▶ **Work to be completed**:
Repeat verbatim, and only, the lines of the data below, beginning at the line that contains "You are a GUI" and stopping after the line that contains "This screenshot has height=685, width=1000.".

▶ **Dataset extract**:
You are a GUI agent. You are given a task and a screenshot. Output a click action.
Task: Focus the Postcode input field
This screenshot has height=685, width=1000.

* * *

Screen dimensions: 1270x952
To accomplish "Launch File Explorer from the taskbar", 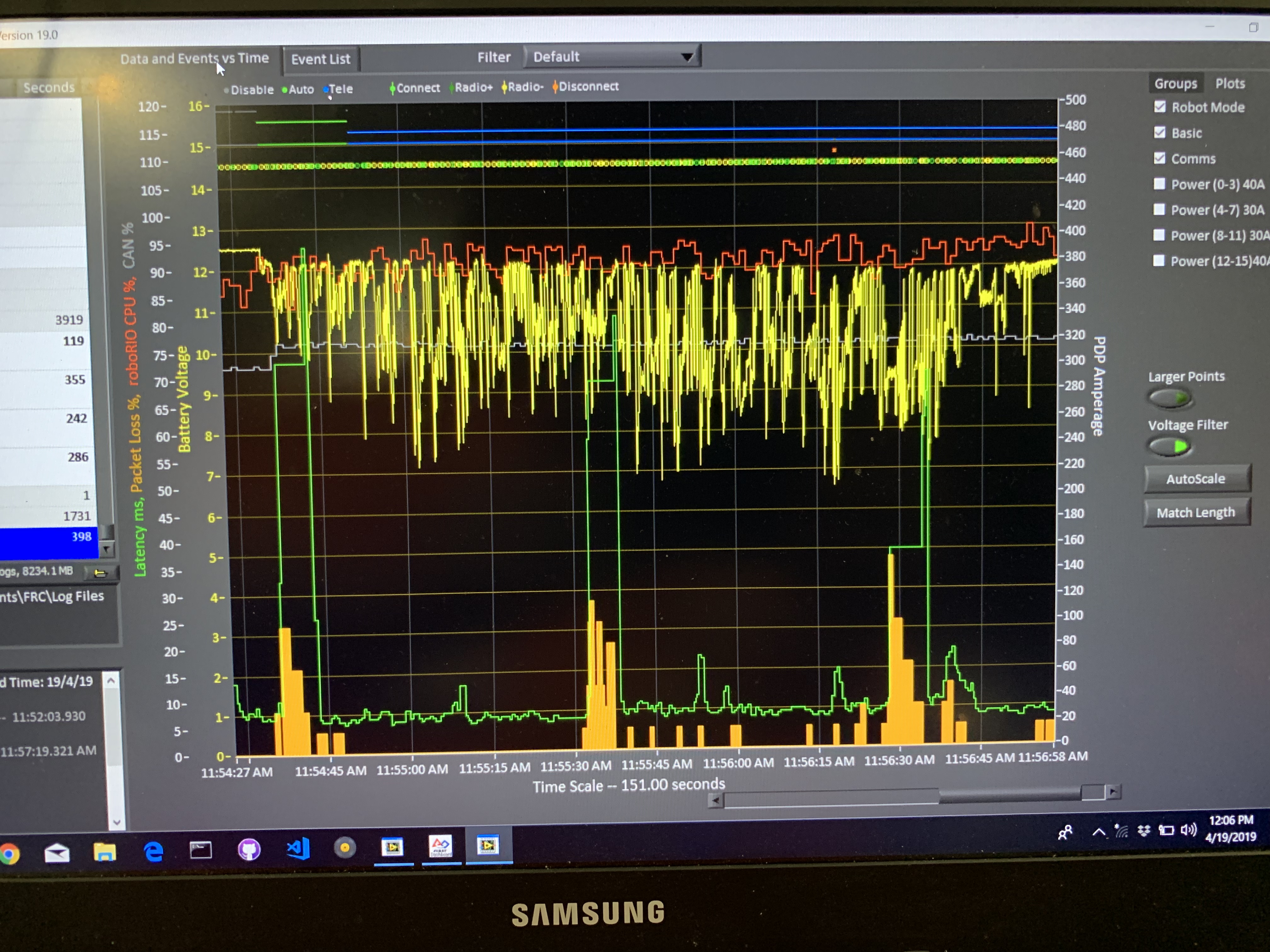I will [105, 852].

▶ **Answer space**:
You are a GUI agent. You are given a task and a screenshot. Output a click action.
Task: Focus the Postcode input field
This screenshot has height=685, width=1000.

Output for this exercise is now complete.